*EXERCISE PROMPT*: Write out the records again exactly and exclude the pictures.

Saved data entries:
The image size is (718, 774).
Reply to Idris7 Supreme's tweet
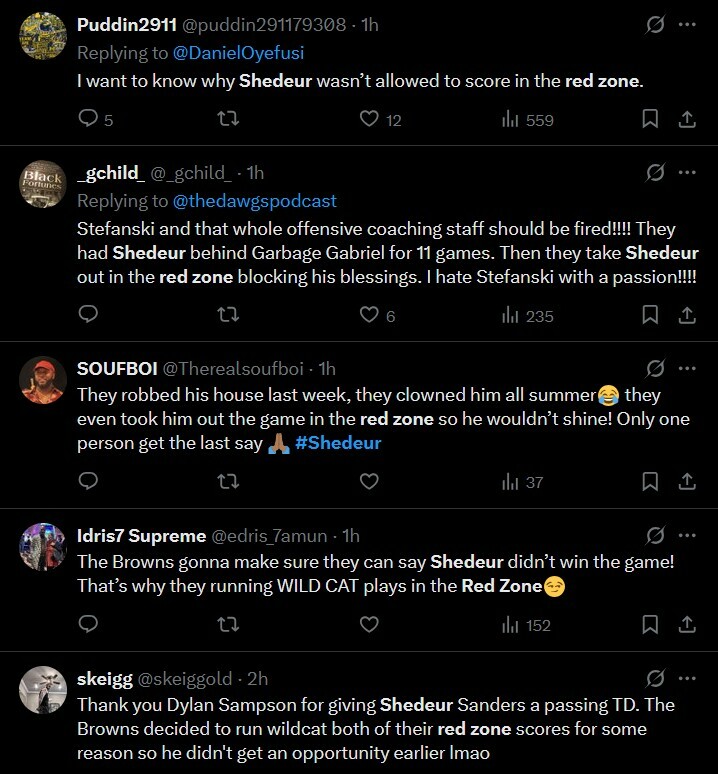88,625
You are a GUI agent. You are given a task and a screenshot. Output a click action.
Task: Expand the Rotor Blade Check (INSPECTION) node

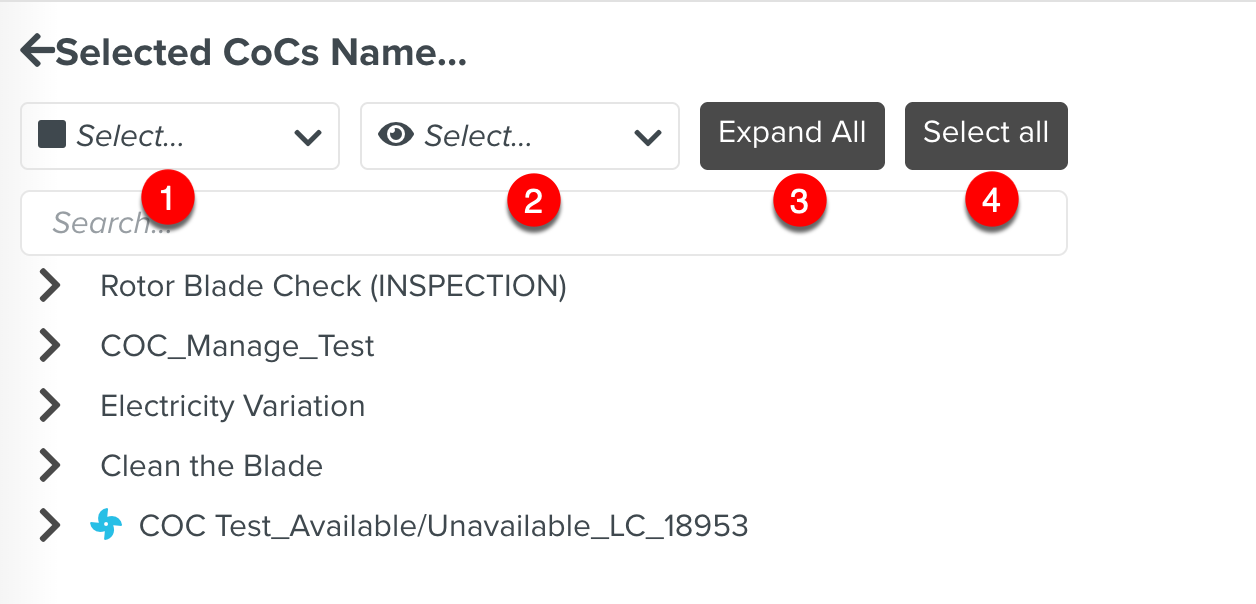[48, 285]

*SOLUTION*:
The image size is (718, 774).
Reply to Idris7 Supreme's tweet
88,625
You are a GUI agent. You are given a task and a screenshot. Output a click action.
Task: Expand the Rotor Blade Check (INSPECTION) node

[48, 285]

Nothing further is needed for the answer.